Monday, April 7, 2008

Review - Red Mandarin Dress

The night advanced, I awake,
no way to renew my walk
along the old garden:
a tired traveler stranded at the end of the world,
gazing homeward, heartbroken.

The Swallow Pavilion is deserted.
Where is the beauty?
Swallows alone are locked inside, for no purpose.
It is nothing but a dream,
in the past, or at present.

Whoever wakes out of the dream?
There is only a never-ending cycle
of old joy, and new grief.
Someday, someone else,
in view of the yellow tower at night,
may sigh deeply for me.
- "Swallow Pavilion," Su Shi
Very few mysteries feature such a poem, but there is little conventional about the remarkable series of Inspector Chen mysteries written by Qiu Xiaolong, the most recent of which is Red Mandarin Dress (2007). This is the fifth in the series set in Shanghai, and brings us to the mid-1990s.

Let's get to the major negative first. As a mystery, this book comes up short. You don't need to have a degree in criminology, just some experience watching the TV show Criminal Minds, to figure out the basics of the plot very early on. Added to a preposterous coincidence, the facts of the crime and the criminal just don't add up to much. The earlier books in the series were better as crime procedurals.

But the plot isn't the main point of this series. I sense that Qiu chose a policeman as his protagonist more because of his mobility, his freedom to talk to people from different ways of life, than because of any burning desire to write crime dramas. Inspector Chen is an unusual figure, a man torn between the desire for justice and his other life as a poet and translator (no accident that Qiu is a poet and a translator, I should think).

The real fascination here is watching a society in radical transition, as China moves from communism to capitalism, as it attempts to throw off Maoism without accepting collective guilt for the abuses and atrocities under that system.
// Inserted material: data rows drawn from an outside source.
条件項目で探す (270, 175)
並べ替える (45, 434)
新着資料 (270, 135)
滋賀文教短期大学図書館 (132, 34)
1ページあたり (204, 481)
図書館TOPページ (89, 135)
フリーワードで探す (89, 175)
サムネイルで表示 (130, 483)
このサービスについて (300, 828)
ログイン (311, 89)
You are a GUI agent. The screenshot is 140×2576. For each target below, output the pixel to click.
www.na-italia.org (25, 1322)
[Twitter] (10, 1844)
The orderly lines of Confucianism are giving away to the chaotic randomness of free-market economics, even as the bureaucratic forces of authoritarianism attempt to maintain their hold on society. The descriptions of life in Shanghai, as modern high-rise developments coexist with single-family shikumen that have been subdivided into multi-family dwellings, are vivid.

The late film critic Gene Siskel used to say that his favorite movies were those that transported the viewer into a different world. My favorite fictional works work in the same way for me. The difference can come from style (as in the books of James Ellroy) or plot. Red Mandarin Dress takes the reader into a different kind of thought, a world that, while recognizable as similar to ours, is actually quite altered. I don't know that there is an innate Chinese-ness that is so separated from ours, but the turmoil through which that society has gone over the last 50 years has created a mindset that only a skilled author can convey to us. Qiu does that well, and I highly recommend this book.